> _PASSAGE PROVIDED_:
****************************************
The existing RCTs, while methodologically rigorous, are contextually irrelevant: they study the wrong patients, at the wrong time, with the wrong protocols, and they measure the wrong outcomes.
When viewed through the lens of evidence-based practice, rather than practice-based evidence, these limitations mean that the absence of evidence for MLD in the early postoperative period does not equal no benefit of MLD in rehabilitation after knee replacement.
Case-series and practice-based evidence, although methodologically lower in hierarchy, often demonstrate meaningful functional gains such as improved gait symmetry, reduced night pain, and enhanced self-care participation - outcomes that matter to clients.
Toward a Clinically Relevant Research Model
To inform our MLD practice, future research must reflect real clinical populations:
include older adults with comorbidities and chronic postoperative swelling;
allow individualised Vodder-based or combined manual approaches;
measure outcomes such as quality of life, kinesiophobia, function, and client-perceived recovery over six-to-twelve months.
Until such designs appear, systematic reviews limited to hospital-phase RCTs can only answer a narrow question: “Does brief, limb-only MLD change knee circumference within six weeks of surgery?”—not “Can skilled lymphatic therapy help complex patients regain movement and comfort months later?”
Conclusion
Systematic reviews deliver statistically neat but clinically sterile conclusions. They aggregate minimal-dose interventions in homogeneous hospital populations and then generalise the null results to every form of MLD.
For therapists working in private practice with clients who have failed standard rehabilitation and who live with the messy reality of comorbid lymphatic, venous, and metabolic dysfunction, such evidence offers little guidance.
Clinically relevant evidence arises not from erasing complexity but from engaging with it -through observation, documentation, and person-centred reasoning. The message for MLD practitioners is clear: systematic reviews may summarize research, but they do not define your clinical reality.
References:
Lu, H., Shao, Q., Li, W., Li, F., Xiong, W., Li, K., & Feng, W. (2024). Effects of manual lymphatic drainage on total knee replacement: a systematic review and meta-analysis of randomized controlled trials. BMC Musculoskeletal Disorders, 25(1), 30. doi:10.1186/s12891-023-07153-8
Migliorini, F., Schäfer, L., Bertini, F. A., Memminger, M. K., Simeone, F., Giorgino, R., & Maffulli, N. (2023). Level I of evidence does not support manual lymphatic drainage for total knee arthroplasty: a meta-analysis. Scientific Reports, 13(1), 22024.
Pichonnaz, C., Bassin, J.-P., Lécureux, E., Christe, G., Currat, D., Aminian, K., & Jolles, B. M. (2016). Effect of manual lymphatic drainage after total knee arthroplasty: a randomized controlled trial. Archives of Physical Medicine and Rehabilitation, 97(5), 674-682.
Zhang, H., Yan, J., Lin, S., Wang, H., Xiao, L., She, G., . . . Zha, Z. (2019). Manual Lymphatic Drainage Therapy in the Knee Joint Functional Rehabilitation After TKA in Diabetic Knee Osteoarthritis Patients: A Randomized Clinical Trial. Journal of Surgery, 7(3), 50-56.
Ebert, J. R., Joss, B., Jardine, B., & Wood, D. J. (2013). Randomized Trial Investigating the Efficacy of Manual Lymphatic Drainage to Improve Early Outcome After Total Knee Arthroplasty. Archives of Physical Medicine and Rehabilitation, 94(11), 2103-2111. doi: 10.1016/j.apmr.2013.06.009
Cihan, E., Yıldırım, N. Ü., Bilge, O., Bakar, Y., & Doral, M. (2021). Outcomes with additional manual lymphatic drainage to rehabilitation protocol in primary total knee arthroplasty patients: preliminary clinical results. Süleyman Demirel Üniversitesi Sağlık Bilimleri Dergisi, 12(3), 319-329.
Douglass, J. (2022). Evidence-based practice or practice-based evidence? Why pursuing level 1 evidence is leaving lymphoedema behind. Journal of Lymphoedema, 17(No 1), 8-11.
****************************************
> _DATA FOR ANALYSIS_:
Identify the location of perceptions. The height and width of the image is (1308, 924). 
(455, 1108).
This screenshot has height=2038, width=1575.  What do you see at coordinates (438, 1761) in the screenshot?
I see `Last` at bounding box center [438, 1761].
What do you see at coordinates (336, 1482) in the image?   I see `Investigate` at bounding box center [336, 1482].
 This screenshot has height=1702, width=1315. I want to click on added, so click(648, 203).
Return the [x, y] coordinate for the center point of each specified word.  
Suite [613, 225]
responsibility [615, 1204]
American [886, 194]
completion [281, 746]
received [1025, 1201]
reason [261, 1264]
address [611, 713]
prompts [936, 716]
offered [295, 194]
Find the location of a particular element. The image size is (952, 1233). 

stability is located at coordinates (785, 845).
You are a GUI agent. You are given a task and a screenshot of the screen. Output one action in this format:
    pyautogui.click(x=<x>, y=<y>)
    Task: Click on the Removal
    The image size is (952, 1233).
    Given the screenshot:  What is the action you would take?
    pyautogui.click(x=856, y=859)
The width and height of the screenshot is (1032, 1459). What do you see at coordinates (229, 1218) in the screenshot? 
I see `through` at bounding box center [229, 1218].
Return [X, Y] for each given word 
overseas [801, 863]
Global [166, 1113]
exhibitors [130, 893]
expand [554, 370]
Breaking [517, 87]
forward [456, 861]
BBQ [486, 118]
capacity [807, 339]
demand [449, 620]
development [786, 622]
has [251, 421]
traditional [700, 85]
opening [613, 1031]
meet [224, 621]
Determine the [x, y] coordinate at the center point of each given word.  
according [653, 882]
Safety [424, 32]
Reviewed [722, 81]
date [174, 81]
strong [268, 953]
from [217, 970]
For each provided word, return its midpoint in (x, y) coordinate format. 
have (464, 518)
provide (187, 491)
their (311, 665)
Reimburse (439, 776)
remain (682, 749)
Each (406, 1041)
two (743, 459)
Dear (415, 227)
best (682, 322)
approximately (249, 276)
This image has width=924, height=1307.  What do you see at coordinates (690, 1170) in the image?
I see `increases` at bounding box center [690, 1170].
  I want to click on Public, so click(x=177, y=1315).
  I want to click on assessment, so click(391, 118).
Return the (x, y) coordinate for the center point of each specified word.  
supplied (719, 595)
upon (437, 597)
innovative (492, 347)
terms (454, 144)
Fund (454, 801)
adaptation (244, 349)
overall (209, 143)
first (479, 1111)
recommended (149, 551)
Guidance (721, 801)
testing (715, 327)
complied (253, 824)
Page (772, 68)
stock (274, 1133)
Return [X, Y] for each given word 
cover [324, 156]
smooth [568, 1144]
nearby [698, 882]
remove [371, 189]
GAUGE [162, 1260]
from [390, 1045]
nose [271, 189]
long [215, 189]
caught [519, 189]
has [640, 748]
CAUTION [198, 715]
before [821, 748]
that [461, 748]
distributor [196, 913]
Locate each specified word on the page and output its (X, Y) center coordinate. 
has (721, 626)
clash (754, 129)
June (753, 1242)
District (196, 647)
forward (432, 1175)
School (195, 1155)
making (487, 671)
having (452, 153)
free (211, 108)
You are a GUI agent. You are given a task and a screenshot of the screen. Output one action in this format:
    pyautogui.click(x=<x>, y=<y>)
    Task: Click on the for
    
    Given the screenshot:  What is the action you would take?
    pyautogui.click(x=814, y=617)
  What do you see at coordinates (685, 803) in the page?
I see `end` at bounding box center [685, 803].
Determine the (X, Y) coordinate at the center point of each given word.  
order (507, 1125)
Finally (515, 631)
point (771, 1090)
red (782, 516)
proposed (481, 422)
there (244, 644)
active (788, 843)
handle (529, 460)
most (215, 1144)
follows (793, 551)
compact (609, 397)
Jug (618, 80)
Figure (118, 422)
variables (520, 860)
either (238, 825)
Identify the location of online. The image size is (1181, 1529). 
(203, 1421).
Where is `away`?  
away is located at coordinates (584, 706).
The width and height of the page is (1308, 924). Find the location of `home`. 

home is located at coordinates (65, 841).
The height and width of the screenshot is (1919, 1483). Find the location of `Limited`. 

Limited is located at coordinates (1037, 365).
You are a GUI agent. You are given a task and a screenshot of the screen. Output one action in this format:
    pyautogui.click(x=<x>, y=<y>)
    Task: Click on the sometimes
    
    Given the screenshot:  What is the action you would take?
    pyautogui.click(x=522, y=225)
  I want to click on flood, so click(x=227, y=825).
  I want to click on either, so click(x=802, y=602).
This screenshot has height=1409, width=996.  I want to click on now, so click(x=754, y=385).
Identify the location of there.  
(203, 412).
****************************************
> _WORK TASK_: Copy the passage about manual lymphatic drainage after knee replacement from "When viewed through" up to and including "matter to clients.". Rely only on the passage about manual lymphatic drainage after knee replacement.

> _REPLY TO THE TASK_:
When viewed through the lens of evidence-based practice, rather than practice-based evidence, these limitations mean that the absence of evidence for MLD in the early postoperative period does not equal no benefit of MLD in rehabilitation after knee replacement.
Case-series and practice-based evidence, although methodologically lower in hierarchy, often demonstrate meaningful functional gains such as improved gait symmetry, reduced night pain, and enhanced self-care participation - outcomes that matter to clients.